The present study involved the in vivo evaluation of orally administered guar gum-based colon-targeted tablet formulations of celecoxib (colon-targeted tablet-20 or colon-targeted tablet-30) as compared with an immediate release capsule in 15 human volunteers. Blood samples were obtained at different time intervals and the plasma concentration of celecoxib was estimated by reversed phase HPLC. The immediate release capsules of celecoxib might have disintegrated very fast in GI tract and absorbed quickly from stomach and small intestine thereby producing peak plasma concentration (Cmax of 478 +/- 57 ng/ml) within 3.8 +/- 0.1 h (Tmax). Though celecoxib could be seen in plasma after oral administration of colon-targeted tablet-20 or colon-targeted tablet-30 between 1 and 2 h, low levels of drug were observed upto 8 h resulting in peak concentration (Cmax) of 78 +/- 6 ng/ml or 88 +/- 15 ng/ml at 10.5 +/- 1.9 h or 13.5 +/- 1.4 h (Tmax) respectively, whereas the immediate release capsules produced peak plasma concentration (Cmax) of 478 +/- 57 ng/ml at 3.8 +/- 0.1 h (Tmax).

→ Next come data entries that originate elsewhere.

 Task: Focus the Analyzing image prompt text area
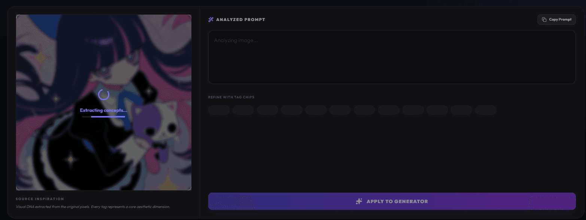point(392,57)
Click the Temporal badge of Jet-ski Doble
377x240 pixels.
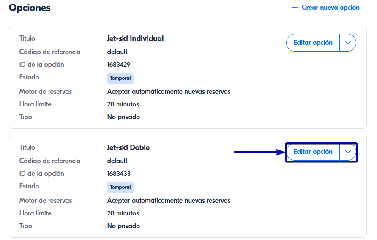click(120, 187)
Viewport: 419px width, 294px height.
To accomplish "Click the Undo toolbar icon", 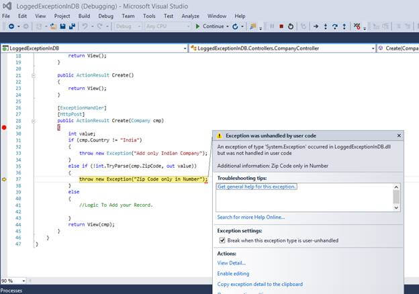I will (85, 27).
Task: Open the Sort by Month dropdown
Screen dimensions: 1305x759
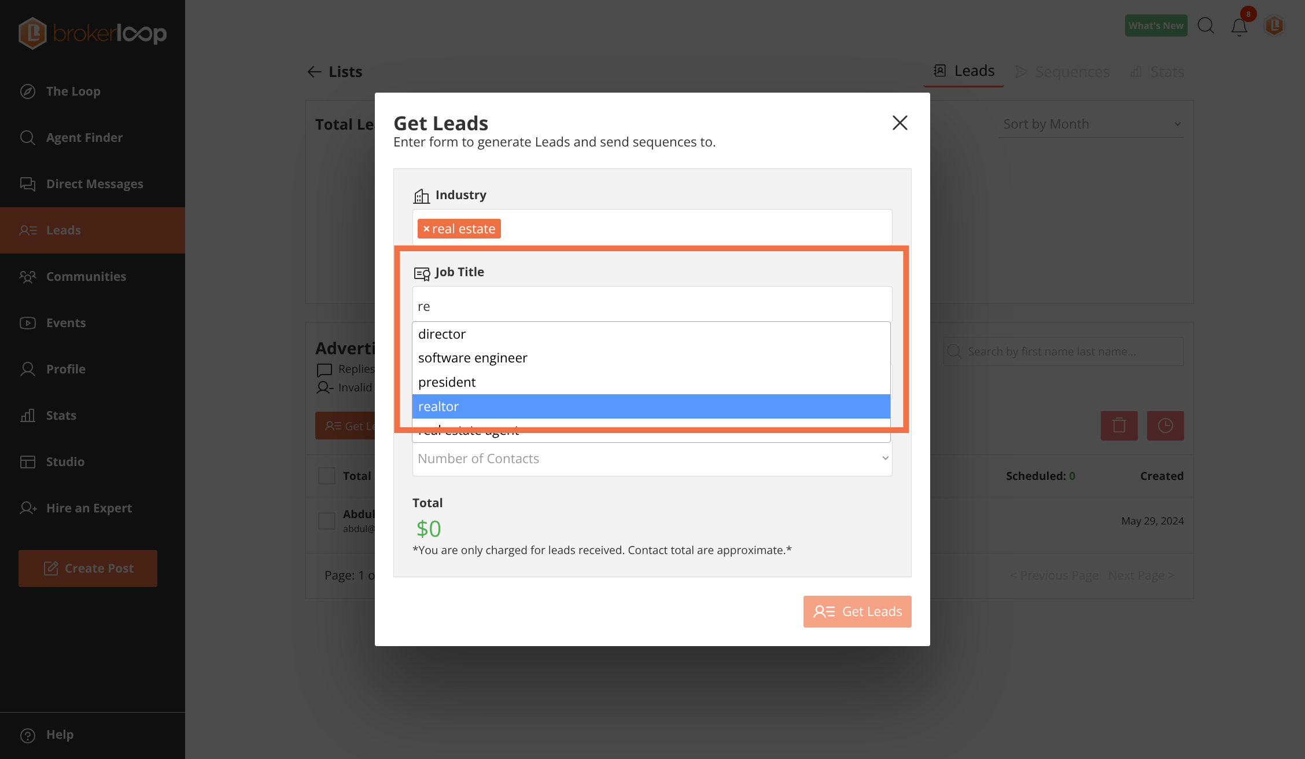Action: pyautogui.click(x=1091, y=124)
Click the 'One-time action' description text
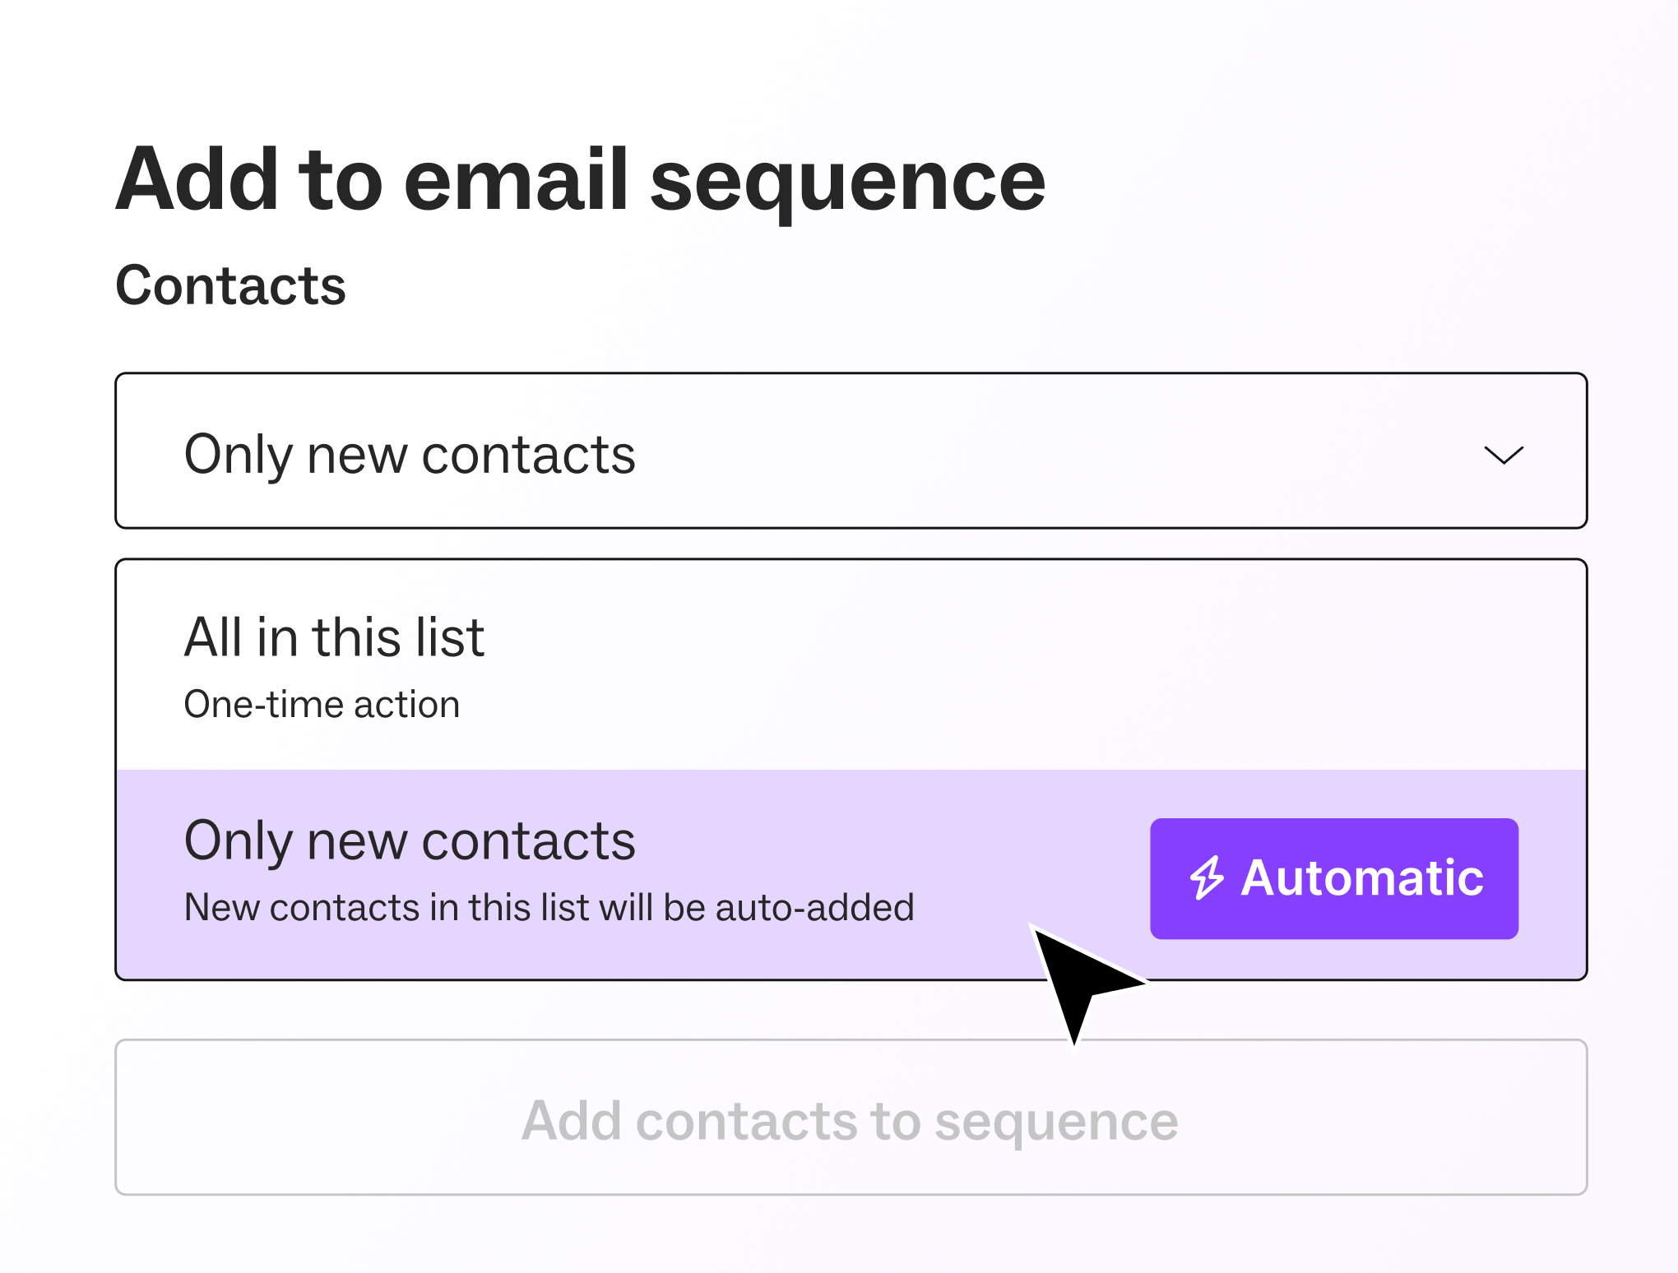Image resolution: width=1678 pixels, height=1273 pixels. 322,705
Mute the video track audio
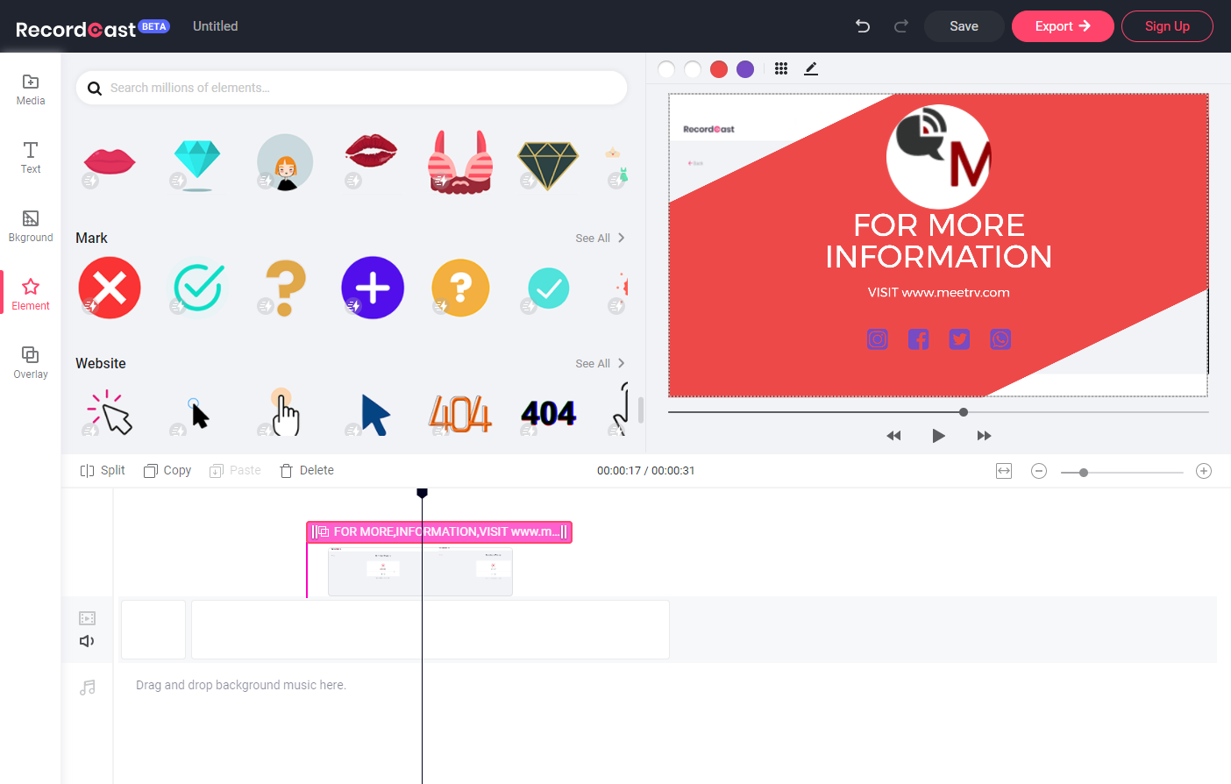The height and width of the screenshot is (784, 1231). click(x=87, y=641)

Colon-targeted tablets showed decreased AUC(0-infinity), Cmax and absorption rate constant, prolonged absorption time (ta), and increased t1/2 in comparison with the immediate release capsules. The results of the study indicated that the guar gum-based colon-targeted tablets of celecoxib did not release the drug significantly in stomach and small intestine, but delivered to the colon resulting in a slow absorption of the drug and making it available for local action in the colon.

Guar gum as a carrier for colon specific delivery; influence of metronidazole and tinidazole on in vitro release of albendazole from guar gum matrix tablets.

PURPOSE: The present investigation is to study the influence of metronidazole and tinidazole on the usefulness of guar gum, a colon-specific drug carrier based on the metabolic activity of colonic bacteria, using matrix tablets of albendazole (containing 20% of guar gum) as a model formulation. METHODS: The matrix tablets of albendazole were subjected to in vitro drug release studies in simulated colonic fluids (4%w/v of rat caecal contents) obtained after oral treatment of rats for 7 days either with varying doses of metronidazole/ tinidazole and 1 mL of 2%w/v of guar gum or with 1 mL of 2%w/v of guar gum alone (control study) after completing the dissolution study in 0.1 M HCl (2 h) and pH 7.4 Sorensen's phosphate buffer (3 h). RESULTS: The guar gum matrix tablets of albendazole were found degraded by colonic bacteria of rat caecal contents and released about 44% of albendazole in simulated colonic fluids (control study) at the end of 24 h indicating the susceptibility of the guar gum formulations to the rat caecal contents. However, the release of albendazole decreased when the drug release studies were carried out in caecal contents of rats treated for 7 days with either metronidazole (10-50 mg/ kg once daily) or tinidazole (10-30 mg/ kg once daily), and the release of albendazole from the matrix tablets was found to be dose dependent. The release of the drug from guar gum formulations was found to increase with a decrease in the dose of metronidazole/tinidazole administered. The antimicrobial activity of metronidazole/ tinidazole against the anaerobic bacteria of the rat"s GI flora might have been inhibited to a varying degree depending on the dose of metronidazole/tinidazole administered. CONCLUSIONS: The results of the study showed that concomitant administration of either metronidazole or tinidazole with guar gum based colon-specific drug delivery systems may interfere with the targeting of drugs to colon.